Records from a data source:
- - - - -

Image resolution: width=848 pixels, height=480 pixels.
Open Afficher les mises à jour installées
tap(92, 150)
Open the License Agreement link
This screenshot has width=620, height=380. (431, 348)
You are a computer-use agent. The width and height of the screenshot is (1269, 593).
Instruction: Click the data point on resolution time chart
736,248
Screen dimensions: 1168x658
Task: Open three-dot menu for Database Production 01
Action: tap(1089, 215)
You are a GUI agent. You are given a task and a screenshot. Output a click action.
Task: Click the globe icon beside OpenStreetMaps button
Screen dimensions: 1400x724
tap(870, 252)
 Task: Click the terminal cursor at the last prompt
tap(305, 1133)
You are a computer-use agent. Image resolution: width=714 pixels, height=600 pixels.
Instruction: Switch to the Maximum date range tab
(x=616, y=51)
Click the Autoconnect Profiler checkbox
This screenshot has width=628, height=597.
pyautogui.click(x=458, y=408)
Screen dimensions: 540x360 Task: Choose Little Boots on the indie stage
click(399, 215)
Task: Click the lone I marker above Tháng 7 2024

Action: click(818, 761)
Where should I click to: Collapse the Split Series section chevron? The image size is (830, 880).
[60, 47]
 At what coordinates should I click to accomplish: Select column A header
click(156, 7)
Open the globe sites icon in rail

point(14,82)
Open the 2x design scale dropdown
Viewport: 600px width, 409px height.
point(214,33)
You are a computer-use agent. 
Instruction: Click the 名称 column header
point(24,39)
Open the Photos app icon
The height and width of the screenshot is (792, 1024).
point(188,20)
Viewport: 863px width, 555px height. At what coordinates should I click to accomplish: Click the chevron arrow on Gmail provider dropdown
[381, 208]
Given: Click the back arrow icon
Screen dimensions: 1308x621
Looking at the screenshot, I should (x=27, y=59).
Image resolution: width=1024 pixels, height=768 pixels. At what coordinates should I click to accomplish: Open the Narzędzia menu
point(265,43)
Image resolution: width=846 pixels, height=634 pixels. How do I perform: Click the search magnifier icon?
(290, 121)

- - - - -

THE PROBLEM:
Here, the records must be output exactly and in full.

RESPONSE TO THE EXERCISE:
Image resolution: width=848 pixels, height=480 pixels.
Open Afficher les mises à jour installées
tap(92, 150)
Open the License Agreement link
This screenshot has width=620, height=380. (431, 348)
You are a computer-use agent. The width and height of the screenshot is (1269, 593).
Instruction: Click the data point on resolution time chart
736,248
Screen dimensions: 1168x658
Task: Open three-dot menu for Database Production 01
Action: tap(1089, 215)
You are a GUI agent. You are given a task and a screenshot. Output a click action.
Task: Click the globe icon beside OpenStreetMaps button
Screen dimensions: 1400x724
tap(870, 252)
 Task: Click the terminal cursor at the last prompt
tap(305, 1133)
You are a computer-use agent. Image resolution: width=714 pixels, height=600 pixels.
Instruction: Switch to the Maximum date range tab
(x=616, y=51)
Click the Autoconnect Profiler checkbox
This screenshot has width=628, height=597.
pyautogui.click(x=458, y=408)
Screen dimensions: 540x360 Task: Choose Little Boots on the indie stage
click(399, 215)
Task: Click the lone I marker above Tháng 7 2024

Action: click(818, 761)
Where should I click to: Collapse the Split Series section chevron? The image size is (830, 880).
[60, 47]
 At what coordinates should I click to accomplish: Select column A header
click(156, 7)
Open the globe sites icon in rail

point(14,82)
Open the 2x design scale dropdown
Viewport: 600px width, 409px height.
point(214,33)
You are a computer-use agent. 
Instruction: Click the 名称 column header
point(24,39)
Open the Photos app icon
The height and width of the screenshot is (792, 1024).
point(188,20)
Viewport: 863px width, 555px height. At what coordinates should I click to accomplish: Click the chevron arrow on Gmail provider dropdown
[381, 208]
Given: Click the back arrow icon
Screen dimensions: 1308x621
Looking at the screenshot, I should (x=27, y=59).
Image resolution: width=1024 pixels, height=768 pixels. At what coordinates should I click to accomplish: Open the Narzędzia menu
point(265,43)
Image resolution: width=846 pixels, height=634 pixels. How do I perform: Click the search magnifier icon?
(290, 121)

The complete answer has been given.